Adhesion behavior of diamond-like carbon films with F and Si co-doping prepared by radio frequency reactive magnetron sputtering

Diamond-like carbon (DLC) films with F and Si co-doping (DLC:F:Si films) were deposited on medical 316 L stainless steel substrates with radio frequency reactive magnetron sputtering by using trifluromethane (CHF3) and argon as source gases and SiC crystal target. The relations between the RF input powers and adhesion behavior of DLC:F:Si films were investigated. Surface morphology and roughness, hardness, sp2/sp3 hybridization ratio, and bonding configuration were characterized subsequently to demonstrate the adhesion evolution by Atomic force microscope (AFM), nanoindenter, Raman spectrometer, Fourier-transform infrared (FTIR) spectrometer and Friction and wear tester.
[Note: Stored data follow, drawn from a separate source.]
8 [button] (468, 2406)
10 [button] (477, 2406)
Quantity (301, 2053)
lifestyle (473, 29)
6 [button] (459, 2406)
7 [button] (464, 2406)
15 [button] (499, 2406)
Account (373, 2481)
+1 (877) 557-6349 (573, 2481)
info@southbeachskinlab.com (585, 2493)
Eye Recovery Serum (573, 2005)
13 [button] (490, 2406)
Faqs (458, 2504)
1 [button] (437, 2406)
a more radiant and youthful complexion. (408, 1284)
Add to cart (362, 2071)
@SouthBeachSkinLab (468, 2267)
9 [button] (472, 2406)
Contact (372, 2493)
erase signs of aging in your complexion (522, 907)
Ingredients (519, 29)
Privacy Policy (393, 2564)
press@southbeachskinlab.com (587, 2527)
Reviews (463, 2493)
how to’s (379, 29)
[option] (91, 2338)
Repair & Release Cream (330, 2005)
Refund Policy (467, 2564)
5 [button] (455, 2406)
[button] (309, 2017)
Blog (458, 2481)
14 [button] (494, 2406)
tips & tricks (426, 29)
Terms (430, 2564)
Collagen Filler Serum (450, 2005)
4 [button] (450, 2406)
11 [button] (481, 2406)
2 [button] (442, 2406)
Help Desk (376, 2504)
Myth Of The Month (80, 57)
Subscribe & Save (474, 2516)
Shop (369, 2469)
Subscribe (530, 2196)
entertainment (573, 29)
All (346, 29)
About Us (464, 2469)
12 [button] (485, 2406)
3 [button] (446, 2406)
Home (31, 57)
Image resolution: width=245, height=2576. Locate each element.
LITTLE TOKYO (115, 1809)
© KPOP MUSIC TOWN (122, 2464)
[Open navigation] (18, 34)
The relative intensity of the CF symmetric stretch vibration (1160 cm− 1) to CF2 asymmetric stretch vibration (1220 cm− 1) and HFCC < stretch vibration (1620 cm− 1) to F2CC < stretch vibration (1710 cm− 1) as a function of RF input powers were especially demonstrated. The results show that choosing a appropriate RF input power can effectively modulate the structure and adhesion characteristics of DLC:F:Si films. The DLC:F:Si films prepared at about 200 W RF input power have stable bond configuration and exhibit good adherence, hardness and wear resistance.